## Work order
From the first line to the last, output the data exactly as it stands, minus its pictures.
Material for this task below:
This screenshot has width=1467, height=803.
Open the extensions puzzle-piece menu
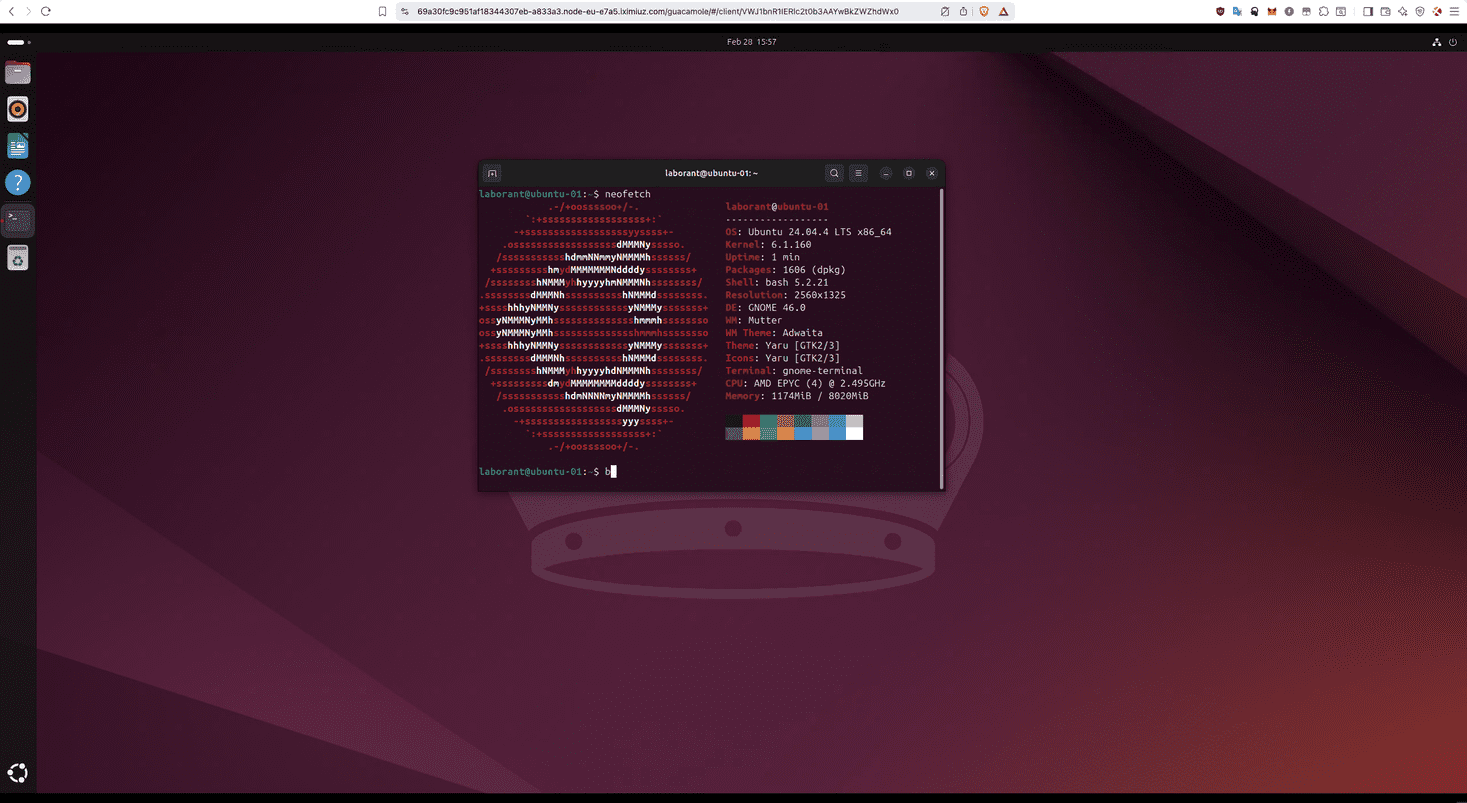coord(1324,11)
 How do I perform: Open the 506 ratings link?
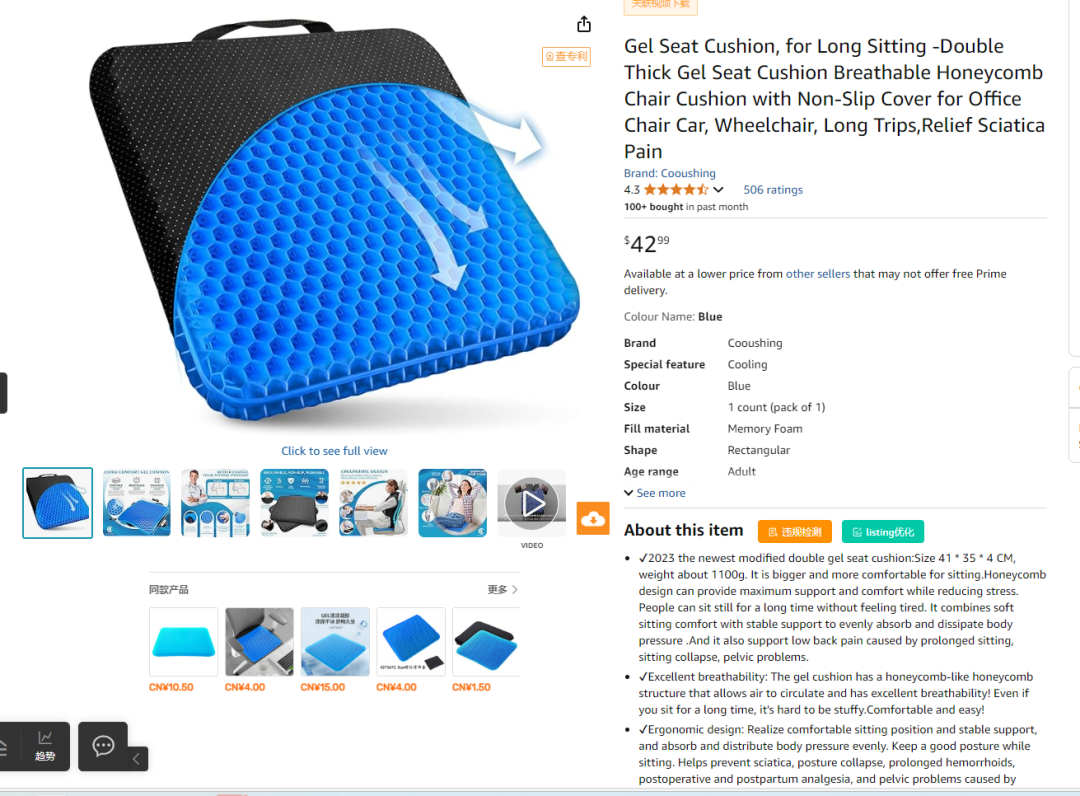773,189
End of Material for this task.
## Reply to the exercise
This screenshot has width=1467, height=803.
Open the extensions puzzle-piece menu
coord(1324,11)
 How do I perform: Open the 506 ratings link?
773,189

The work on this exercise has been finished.